Required work
Rewrite the records below as a numbered list with one entry per line, covering every record and omitting blank lines.

** begin Data listing **

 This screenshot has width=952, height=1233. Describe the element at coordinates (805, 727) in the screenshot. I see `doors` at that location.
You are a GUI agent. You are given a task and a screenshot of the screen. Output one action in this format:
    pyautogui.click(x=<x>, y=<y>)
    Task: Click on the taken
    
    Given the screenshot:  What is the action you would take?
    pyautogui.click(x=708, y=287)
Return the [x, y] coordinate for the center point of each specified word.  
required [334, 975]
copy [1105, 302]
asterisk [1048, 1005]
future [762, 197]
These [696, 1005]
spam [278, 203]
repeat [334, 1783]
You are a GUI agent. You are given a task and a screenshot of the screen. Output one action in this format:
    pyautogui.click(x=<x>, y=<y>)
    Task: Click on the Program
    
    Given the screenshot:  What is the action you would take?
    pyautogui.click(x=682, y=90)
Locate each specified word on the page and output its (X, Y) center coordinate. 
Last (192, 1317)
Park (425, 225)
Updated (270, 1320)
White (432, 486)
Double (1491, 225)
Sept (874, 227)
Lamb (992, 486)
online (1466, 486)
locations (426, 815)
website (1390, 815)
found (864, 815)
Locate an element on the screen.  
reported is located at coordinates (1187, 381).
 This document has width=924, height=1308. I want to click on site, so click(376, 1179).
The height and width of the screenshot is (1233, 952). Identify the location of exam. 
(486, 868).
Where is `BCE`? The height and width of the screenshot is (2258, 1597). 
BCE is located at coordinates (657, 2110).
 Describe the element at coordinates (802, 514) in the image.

** end Data listing **

Result for this exercise
1.  This screenshot has width=952, height=1233. Describe the element at coordinates (805, 727) in the screenshot. I see `doors` at that location.
2. You are a GUI agent. You are given a task and a screenshot of the screen. Output one action in this format:
3.     pyautogui.click(x=<x>, y=<y>)
4.     Task: Click on the taken
5.     Given the screenshot:  What is the action you would take?
6.     pyautogui.click(x=708, y=287)
7. Return the [x, y] coordinate for the center point of each specified word.  
8. required [334, 975]
9. copy [1105, 302]
10. asterisk [1048, 1005]
11. future [762, 197]
12. These [696, 1005]
13. spam [278, 203]
14. repeat [334, 1783]
15. You are a GUI agent. You are given a task and a screenshot of the screen. Output one action in this format:
16.     pyautogui.click(x=<x>, y=<y>)
17.     Task: Click on the Program
18.     Given the screenshot:  What is the action you would take?
19.     pyautogui.click(x=682, y=90)
20. Locate each specified word on the page and output its (X, Y) center coordinate. 
21. Last (192, 1317)
22. Park (425, 225)
23. Updated (270, 1320)
24. White (432, 486)
25. Double (1491, 225)
26. Sept (874, 227)
27. Lamb (992, 486)
28. online (1466, 486)
29. locations (426, 815)
30. website (1390, 815)
31. found (864, 815)
32. Locate an element on the screen.  
33. reported is located at coordinates (1187, 381).
34.  This document has width=924, height=1308. I want to click on site, so click(376, 1179).
35. The height and width of the screenshot is (1233, 952). Identify the location of exam. 
36. (486, 868).
37. Where is `BCE`? The height and width of the screenshot is (2258, 1597). 
38. BCE is located at coordinates (657, 2110).
39.  Describe the element at coordinates (802, 514) in the image.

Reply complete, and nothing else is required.